* [WHAT TO DO]: No pictures belong in the result; set down exactly the lines from the one containing "This screenshot has width=1117, height=794." through the final line of the listing, and nothing more.

START SOURCE MATERIAL

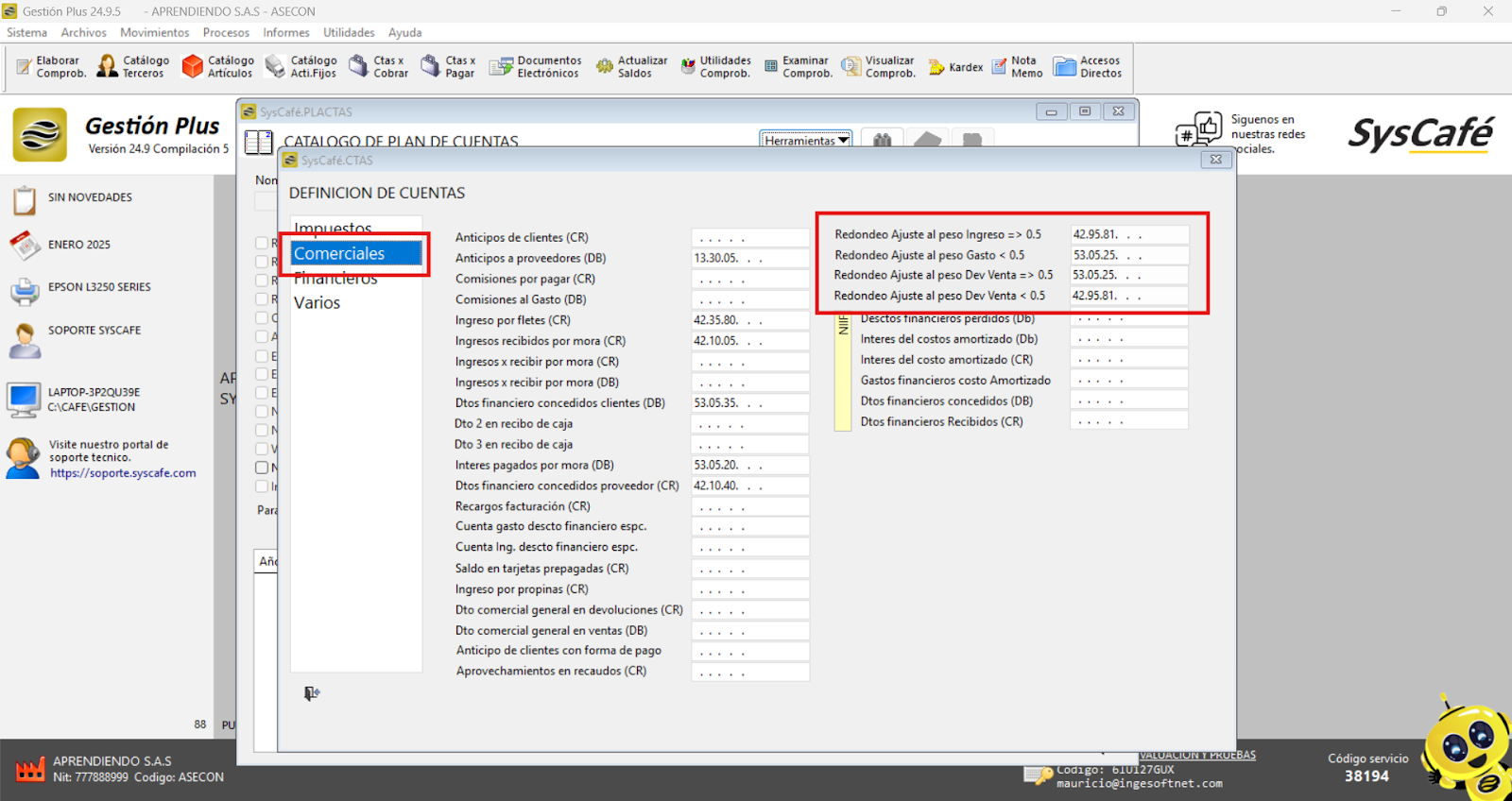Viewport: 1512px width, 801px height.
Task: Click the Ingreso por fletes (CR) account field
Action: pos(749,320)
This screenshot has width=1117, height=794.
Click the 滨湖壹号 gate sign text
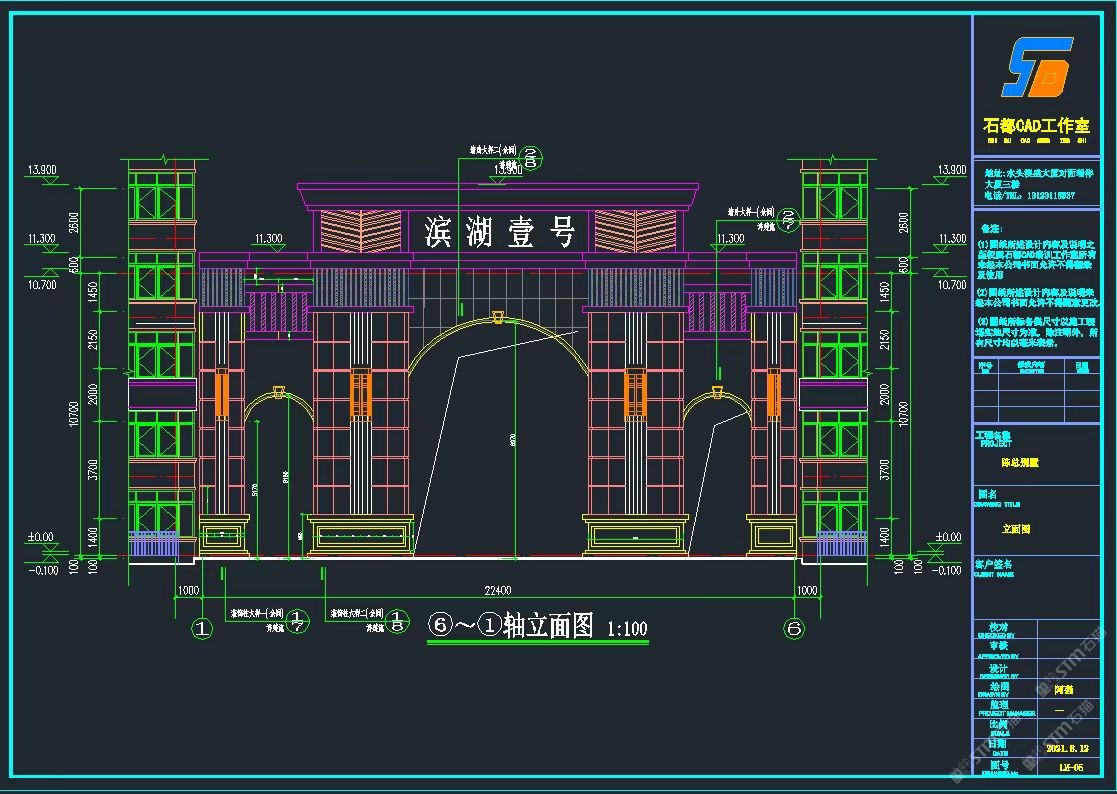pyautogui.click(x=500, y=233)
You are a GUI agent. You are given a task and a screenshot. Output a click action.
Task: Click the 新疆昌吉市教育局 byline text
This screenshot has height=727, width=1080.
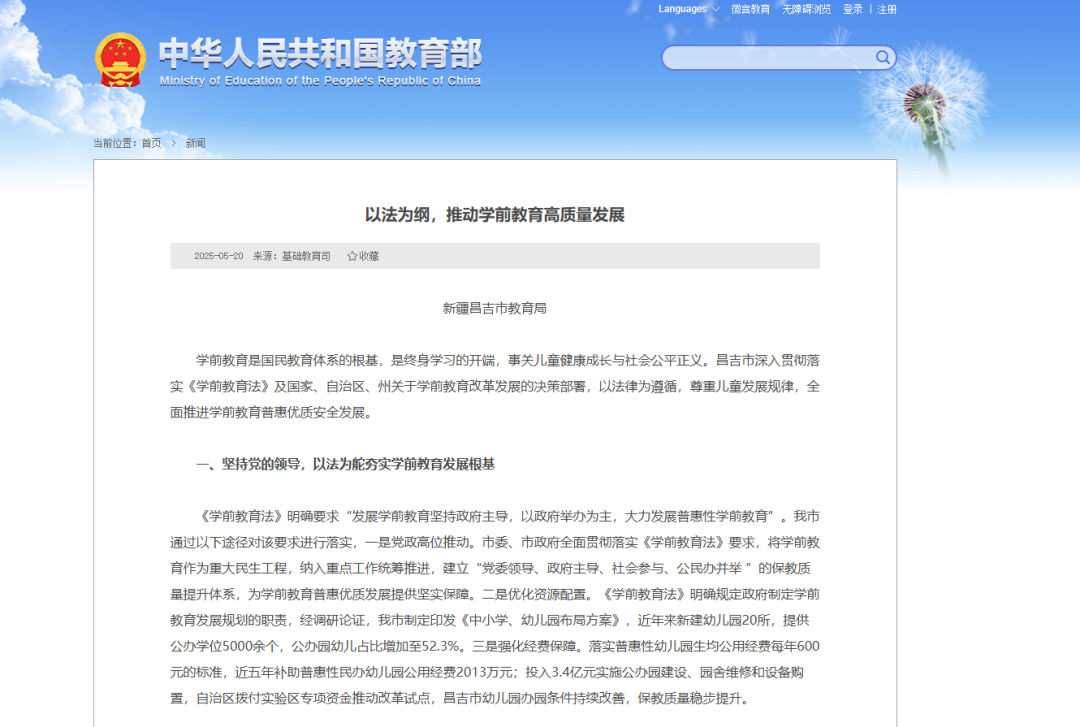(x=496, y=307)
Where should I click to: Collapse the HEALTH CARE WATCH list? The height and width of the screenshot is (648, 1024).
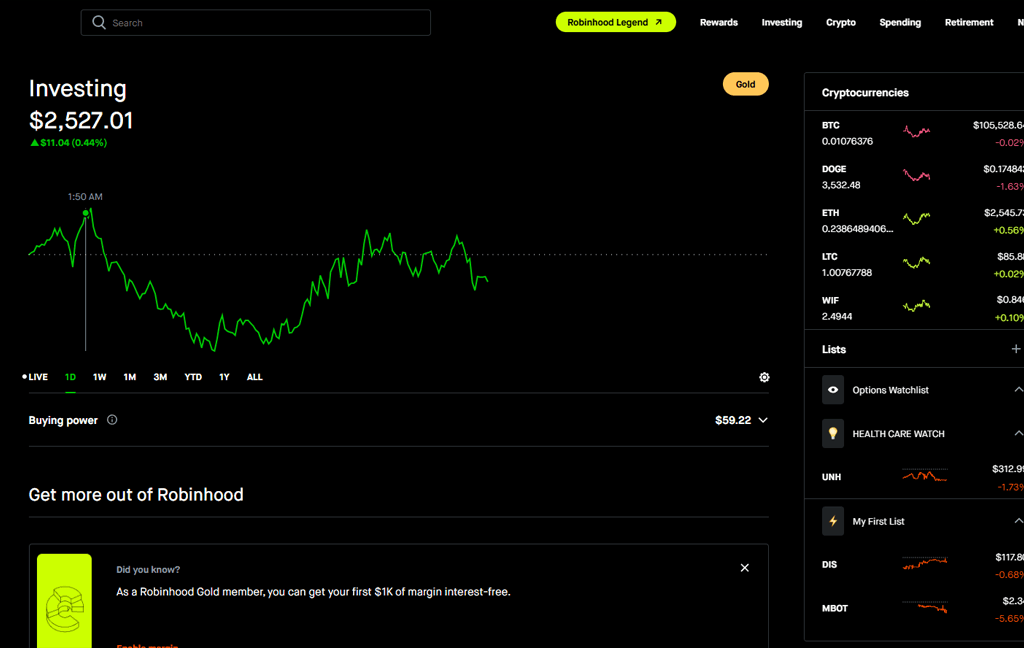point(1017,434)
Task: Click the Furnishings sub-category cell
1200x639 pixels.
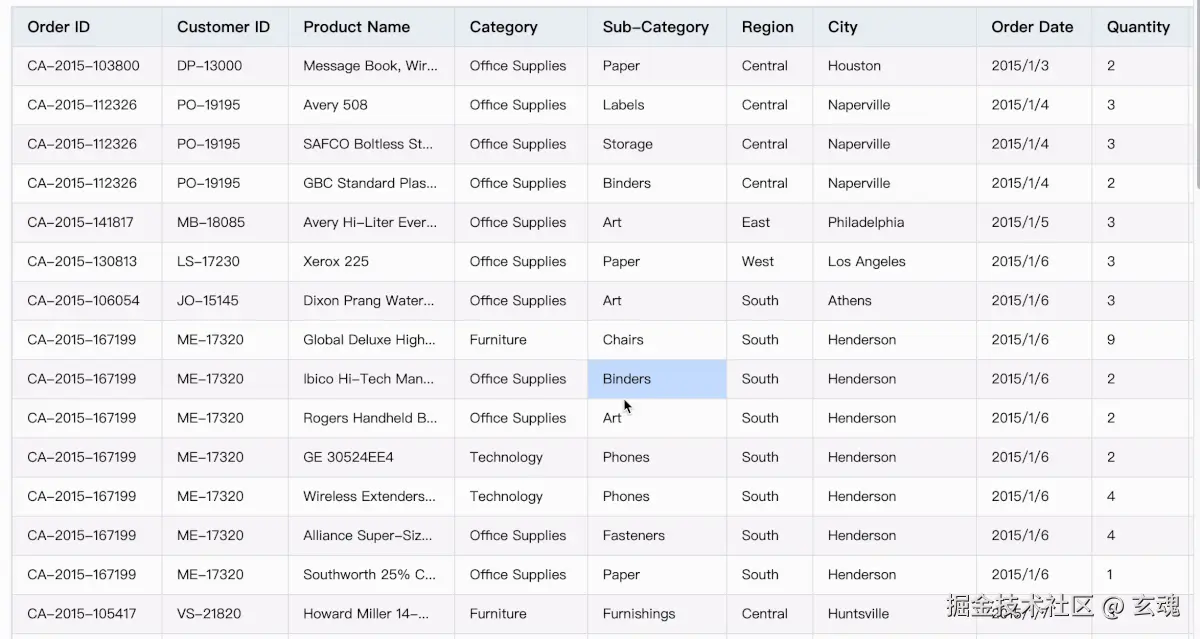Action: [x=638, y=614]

END SOURCE MATERIAL

* [RESPONSE BOX]:
This screenshot has width=1117, height=794.
Click the 滨湖壹号 gate sign text
pyautogui.click(x=500, y=233)
You are a GUI agent. You are given a task and a screenshot. Output a click action.
Task: Click the 新疆昌吉市教育局 byline text
This screenshot has height=727, width=1080.
(x=496, y=307)
Where should I click to: Collapse the HEALTH CARE WATCH list? The height and width of the screenshot is (648, 1024).
point(1017,434)
Task: Click the Furnishings sub-category cell
1200x639 pixels.
Action: [x=638, y=614]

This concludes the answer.